Computing totals for grouped data
We would like to determine the number of cases of COVID-19 for each state. This means we need to sum (2) the field cases (3) for each state (1). We also choose to sort by state (sort set to key ascending)(4).
After making all the selections (sort is optional), the results appear in the table as shown.
Grouping by multiple columns
Let us now group by the state as well as county to determine county-level totals.
- To add multiple fields for grouping, click the add button (1) at the end of the row as shown.

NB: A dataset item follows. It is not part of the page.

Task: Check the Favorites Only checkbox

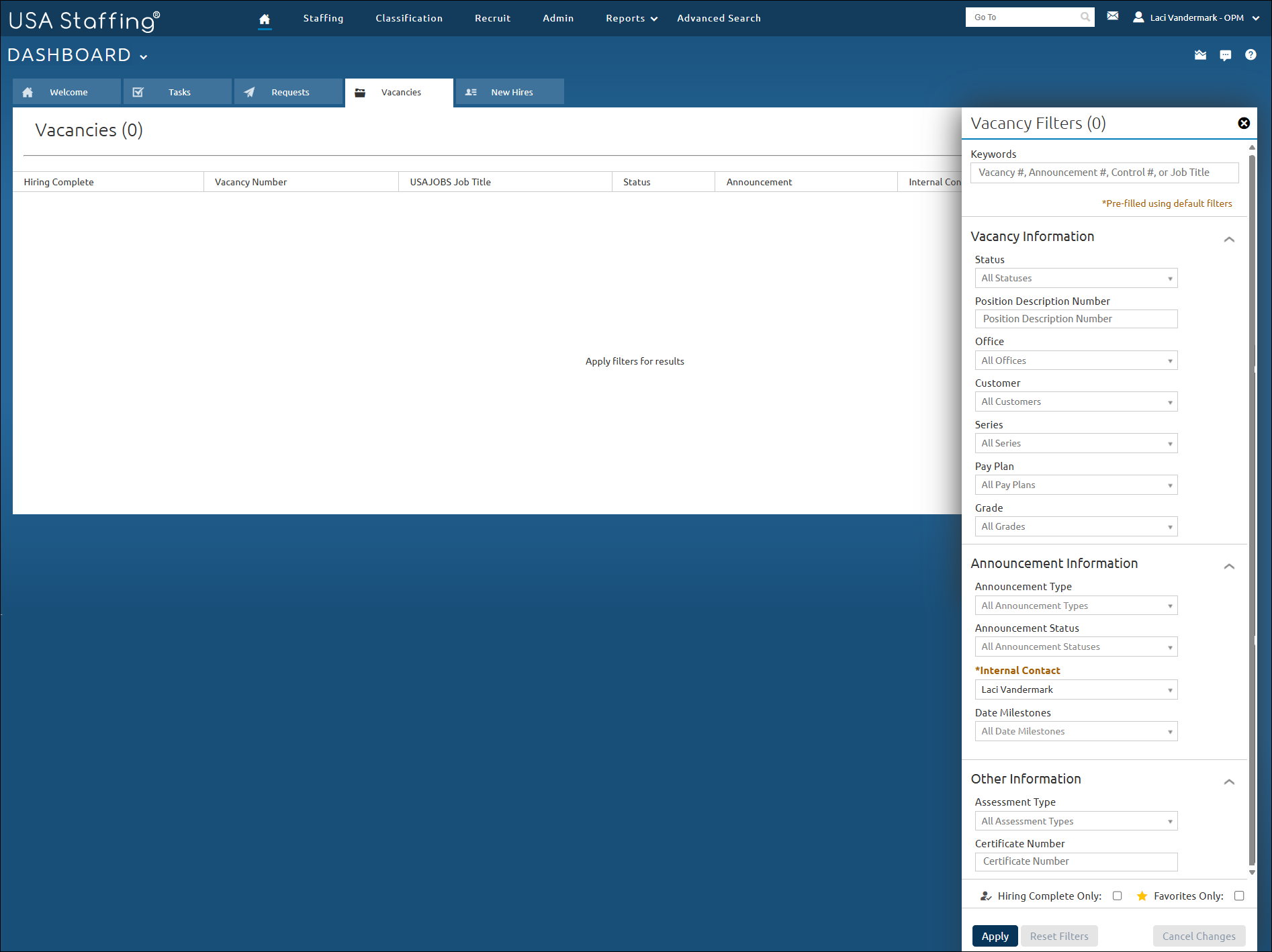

- A new bucketing row is added. Make the selections as shown: choose state for the top row (1) and county for the bottom row (2). The results are updated as shown above.
Grouping and aggregation is a crucial step in data analysis. In this article, we introduced how to use ArgonStudio to perform data analysis on CSV data. We learnt the following:
- Loading CSV data into the grid editor.
- Computing an aggregation using a metric function on a column value with grouped data.
- Using multiple columns in grouping.